Author Archives: Francesca Ressa

Evil Eye Oicotype

The Evil Eye and Evil Eye protection as described by informant:

“My mother is not a very religious person or anything she did grow up in an Islamic home. She thinks I’m just being superstitious. I 100% with my soul, even though I believe in God and I believe in Allah, I believe in the evil eye also it’s one of the strongest beliefs I have. It’s it’s not just a Persian thing it can be any Mediterranean you know even the Turks have it everyone has some variation of it basically you wear it and people who wish bad things upon you people who are jealous envious and I feel like I deal with that a lot because I’m in such a competitive major you know so for protection any of their evil energies go to this this absorbs it I will not feel anything and if you don’t I know the Kurds from Iraq I don’t know if the Kurds from Iran do the same thing, my friend who’s Kurdish from Iraq she says that one time she didn’t wear, okay, she didn’t wear this (holding evil eye pendant) she didn’t have any evil eyes on her and she was going to a weeding and she looked really pretty at the wedding and so she felt like a lot of people were being jealous and sending her the evil eye and when she got home on her legs she literally had pimple like things with black they were blackheads all over legs and that’s in the culture. They say that’s it, they put the eye on you they ruined your skin, and like people swear by this 100%. Like I don’t go anywhere without wearing one that’s why I have them in my car I have them on my keys and I wear my necklace. Mine’s literally from Iran, and they had to go everywhere to fucking find it for me. Cuz Like theyy bracelets and stuff like they both them off the internet and stuff and they break but that’s part of the legend is that they break because someone wished something bad on you and the energy broke the bracelet. Instead of the energy effecting you it broke your bracelet or it broke your necklace. That’s how you know it works.”
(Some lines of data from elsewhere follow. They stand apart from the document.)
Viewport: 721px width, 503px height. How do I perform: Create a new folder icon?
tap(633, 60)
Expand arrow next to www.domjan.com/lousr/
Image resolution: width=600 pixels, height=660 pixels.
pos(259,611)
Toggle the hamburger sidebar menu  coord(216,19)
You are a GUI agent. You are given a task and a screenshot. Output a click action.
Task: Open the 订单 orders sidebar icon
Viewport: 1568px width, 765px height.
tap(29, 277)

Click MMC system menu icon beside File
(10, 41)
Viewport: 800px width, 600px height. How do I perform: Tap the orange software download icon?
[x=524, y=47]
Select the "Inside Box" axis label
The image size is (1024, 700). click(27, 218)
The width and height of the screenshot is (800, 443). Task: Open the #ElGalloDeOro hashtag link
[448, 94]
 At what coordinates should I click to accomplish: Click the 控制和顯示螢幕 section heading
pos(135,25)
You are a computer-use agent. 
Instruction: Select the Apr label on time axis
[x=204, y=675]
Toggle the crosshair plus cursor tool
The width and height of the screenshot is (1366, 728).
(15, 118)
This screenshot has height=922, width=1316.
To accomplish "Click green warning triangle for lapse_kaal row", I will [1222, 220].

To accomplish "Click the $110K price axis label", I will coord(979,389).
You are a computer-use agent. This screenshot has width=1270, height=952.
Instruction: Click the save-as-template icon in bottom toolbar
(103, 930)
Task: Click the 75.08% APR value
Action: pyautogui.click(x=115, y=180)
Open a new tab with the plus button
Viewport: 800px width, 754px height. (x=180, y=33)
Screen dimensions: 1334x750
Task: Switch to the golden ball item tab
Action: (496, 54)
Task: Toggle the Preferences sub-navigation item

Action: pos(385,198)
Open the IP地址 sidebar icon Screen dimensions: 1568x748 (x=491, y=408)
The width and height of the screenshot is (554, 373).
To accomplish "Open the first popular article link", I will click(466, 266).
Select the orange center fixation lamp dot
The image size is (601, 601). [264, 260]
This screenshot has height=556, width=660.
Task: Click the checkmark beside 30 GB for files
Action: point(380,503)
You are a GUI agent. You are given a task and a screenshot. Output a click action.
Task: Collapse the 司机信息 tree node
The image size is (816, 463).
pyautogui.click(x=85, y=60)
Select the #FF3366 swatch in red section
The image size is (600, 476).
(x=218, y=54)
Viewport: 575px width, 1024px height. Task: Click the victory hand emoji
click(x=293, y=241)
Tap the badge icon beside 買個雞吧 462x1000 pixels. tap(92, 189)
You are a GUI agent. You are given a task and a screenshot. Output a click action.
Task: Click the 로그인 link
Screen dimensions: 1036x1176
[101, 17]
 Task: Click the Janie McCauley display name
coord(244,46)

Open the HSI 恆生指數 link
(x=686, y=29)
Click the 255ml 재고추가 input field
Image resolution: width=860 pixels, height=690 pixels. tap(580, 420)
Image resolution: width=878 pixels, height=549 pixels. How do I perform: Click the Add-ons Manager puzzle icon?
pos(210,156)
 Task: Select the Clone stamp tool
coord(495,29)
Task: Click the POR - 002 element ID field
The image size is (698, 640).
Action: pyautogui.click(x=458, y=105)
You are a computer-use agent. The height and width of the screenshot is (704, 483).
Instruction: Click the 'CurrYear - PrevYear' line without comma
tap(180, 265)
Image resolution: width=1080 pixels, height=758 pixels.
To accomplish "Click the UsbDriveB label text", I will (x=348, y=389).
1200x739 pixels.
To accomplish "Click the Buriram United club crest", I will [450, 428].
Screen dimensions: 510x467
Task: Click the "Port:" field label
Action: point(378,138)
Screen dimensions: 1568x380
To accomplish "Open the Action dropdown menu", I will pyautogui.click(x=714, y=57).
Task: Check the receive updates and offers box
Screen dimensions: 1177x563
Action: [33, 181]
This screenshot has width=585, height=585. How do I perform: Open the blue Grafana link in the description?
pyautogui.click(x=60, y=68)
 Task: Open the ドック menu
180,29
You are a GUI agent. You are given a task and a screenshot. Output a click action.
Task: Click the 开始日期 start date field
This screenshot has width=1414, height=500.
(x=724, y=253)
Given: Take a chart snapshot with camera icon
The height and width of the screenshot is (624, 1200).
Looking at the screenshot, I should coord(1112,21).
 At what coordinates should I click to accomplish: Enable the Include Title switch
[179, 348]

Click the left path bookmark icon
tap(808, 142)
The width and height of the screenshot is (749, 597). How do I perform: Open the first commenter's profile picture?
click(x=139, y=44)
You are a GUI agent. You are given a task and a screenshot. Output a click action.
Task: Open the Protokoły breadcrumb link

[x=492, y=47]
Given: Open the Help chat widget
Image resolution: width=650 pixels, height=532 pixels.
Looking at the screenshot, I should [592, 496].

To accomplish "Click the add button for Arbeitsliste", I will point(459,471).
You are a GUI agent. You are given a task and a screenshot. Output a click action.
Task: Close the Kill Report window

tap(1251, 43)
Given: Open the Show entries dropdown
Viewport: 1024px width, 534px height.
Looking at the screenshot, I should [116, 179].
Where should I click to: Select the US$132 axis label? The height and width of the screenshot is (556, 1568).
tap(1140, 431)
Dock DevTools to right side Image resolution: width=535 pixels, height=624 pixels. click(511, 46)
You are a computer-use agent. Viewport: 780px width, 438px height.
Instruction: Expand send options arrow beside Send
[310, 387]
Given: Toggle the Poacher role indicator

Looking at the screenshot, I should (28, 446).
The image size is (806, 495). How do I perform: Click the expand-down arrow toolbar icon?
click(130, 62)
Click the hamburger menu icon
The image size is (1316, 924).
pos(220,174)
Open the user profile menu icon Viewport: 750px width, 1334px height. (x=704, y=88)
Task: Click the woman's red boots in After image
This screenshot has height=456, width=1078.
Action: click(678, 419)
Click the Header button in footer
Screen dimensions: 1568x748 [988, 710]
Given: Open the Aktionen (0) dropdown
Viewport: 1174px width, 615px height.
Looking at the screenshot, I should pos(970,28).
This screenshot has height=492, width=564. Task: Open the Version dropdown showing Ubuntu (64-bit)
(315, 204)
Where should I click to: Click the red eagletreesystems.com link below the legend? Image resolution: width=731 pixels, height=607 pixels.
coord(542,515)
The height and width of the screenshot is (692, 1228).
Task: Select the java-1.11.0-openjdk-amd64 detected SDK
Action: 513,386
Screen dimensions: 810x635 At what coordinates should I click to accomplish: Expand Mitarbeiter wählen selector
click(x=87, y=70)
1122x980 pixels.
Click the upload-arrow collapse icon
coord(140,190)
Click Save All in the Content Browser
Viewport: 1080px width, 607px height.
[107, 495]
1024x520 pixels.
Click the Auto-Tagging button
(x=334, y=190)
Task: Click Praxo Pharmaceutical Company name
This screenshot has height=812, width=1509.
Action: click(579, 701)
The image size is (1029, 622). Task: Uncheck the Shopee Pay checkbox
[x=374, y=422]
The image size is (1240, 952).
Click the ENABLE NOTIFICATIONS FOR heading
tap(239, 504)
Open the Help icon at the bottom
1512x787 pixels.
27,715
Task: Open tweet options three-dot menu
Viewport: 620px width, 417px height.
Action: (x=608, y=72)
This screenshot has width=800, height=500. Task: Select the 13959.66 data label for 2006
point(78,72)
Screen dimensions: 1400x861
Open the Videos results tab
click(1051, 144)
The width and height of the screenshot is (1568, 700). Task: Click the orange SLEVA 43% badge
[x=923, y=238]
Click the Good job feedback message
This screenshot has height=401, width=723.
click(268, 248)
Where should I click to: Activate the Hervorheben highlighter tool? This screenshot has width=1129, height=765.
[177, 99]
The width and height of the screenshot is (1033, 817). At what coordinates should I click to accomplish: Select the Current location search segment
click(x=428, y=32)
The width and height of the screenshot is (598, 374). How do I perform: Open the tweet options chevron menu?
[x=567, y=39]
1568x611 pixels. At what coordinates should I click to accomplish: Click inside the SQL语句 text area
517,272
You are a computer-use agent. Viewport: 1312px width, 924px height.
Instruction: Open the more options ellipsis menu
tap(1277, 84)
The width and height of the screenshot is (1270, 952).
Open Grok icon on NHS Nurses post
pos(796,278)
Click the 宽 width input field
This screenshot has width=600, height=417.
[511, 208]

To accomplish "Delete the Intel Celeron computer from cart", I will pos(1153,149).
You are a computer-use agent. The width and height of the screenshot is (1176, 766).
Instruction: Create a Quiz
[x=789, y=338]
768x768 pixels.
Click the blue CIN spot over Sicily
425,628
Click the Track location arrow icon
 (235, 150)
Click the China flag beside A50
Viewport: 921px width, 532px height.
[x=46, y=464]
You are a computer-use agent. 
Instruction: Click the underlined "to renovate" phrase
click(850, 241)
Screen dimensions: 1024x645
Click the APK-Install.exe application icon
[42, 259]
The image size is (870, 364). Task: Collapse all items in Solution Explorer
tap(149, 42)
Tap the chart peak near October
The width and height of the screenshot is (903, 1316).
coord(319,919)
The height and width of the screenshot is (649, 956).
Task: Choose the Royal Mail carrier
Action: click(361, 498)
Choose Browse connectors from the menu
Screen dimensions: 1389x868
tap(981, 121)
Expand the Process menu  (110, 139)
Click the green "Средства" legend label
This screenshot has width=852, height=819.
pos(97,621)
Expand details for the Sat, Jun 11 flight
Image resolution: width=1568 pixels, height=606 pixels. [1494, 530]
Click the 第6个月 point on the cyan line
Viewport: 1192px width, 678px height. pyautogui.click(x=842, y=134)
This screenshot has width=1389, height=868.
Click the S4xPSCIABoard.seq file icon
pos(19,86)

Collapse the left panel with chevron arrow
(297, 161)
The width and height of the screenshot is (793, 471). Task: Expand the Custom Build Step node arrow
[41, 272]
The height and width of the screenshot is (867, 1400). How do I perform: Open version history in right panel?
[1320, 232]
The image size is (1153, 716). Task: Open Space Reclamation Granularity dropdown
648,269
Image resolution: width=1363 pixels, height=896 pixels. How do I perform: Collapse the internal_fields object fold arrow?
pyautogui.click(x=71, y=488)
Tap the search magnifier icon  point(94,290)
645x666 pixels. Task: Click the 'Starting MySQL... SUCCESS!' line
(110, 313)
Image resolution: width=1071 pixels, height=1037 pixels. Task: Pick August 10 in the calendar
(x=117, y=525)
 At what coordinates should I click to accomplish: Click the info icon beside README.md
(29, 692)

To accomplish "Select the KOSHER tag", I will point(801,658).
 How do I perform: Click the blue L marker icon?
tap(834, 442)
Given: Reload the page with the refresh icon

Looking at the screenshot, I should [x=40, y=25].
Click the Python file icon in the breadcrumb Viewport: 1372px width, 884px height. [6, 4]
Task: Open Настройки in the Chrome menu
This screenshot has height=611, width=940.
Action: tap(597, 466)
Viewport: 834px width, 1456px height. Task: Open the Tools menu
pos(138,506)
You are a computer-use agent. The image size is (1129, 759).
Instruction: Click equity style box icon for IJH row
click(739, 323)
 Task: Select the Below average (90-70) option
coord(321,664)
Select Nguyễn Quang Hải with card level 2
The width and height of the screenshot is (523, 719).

As my informant says, the Evil Eye exists in different cultures all over the world and the oicotype that she believes in cites the evil eye as deliberate and malicious wishes of bad things to happen to someone, often out of jealousy. Where some might say they have bad luck or bad karma, the evil eye is another popular concept to explain when bad things happen, though there are ways to protect yourself from it or, in a sense, other people. Her evil eye charms and jewelry protect her from the evil eye by absorbing this negative energy, often breaking as they take on the impact of the cynical and envious. Though she explains that her own mother, who is from Iran is not a believer, she is and has gotten her various charms from her aunts and other family members. My informant insisted that she believes in it, and the staunch confidence despite her own mother’s suspicions was funny to observe because as she said herself, “I know, I’m this Persian girl from Oregon with a Valley Girl accent, but I swear it’s true.”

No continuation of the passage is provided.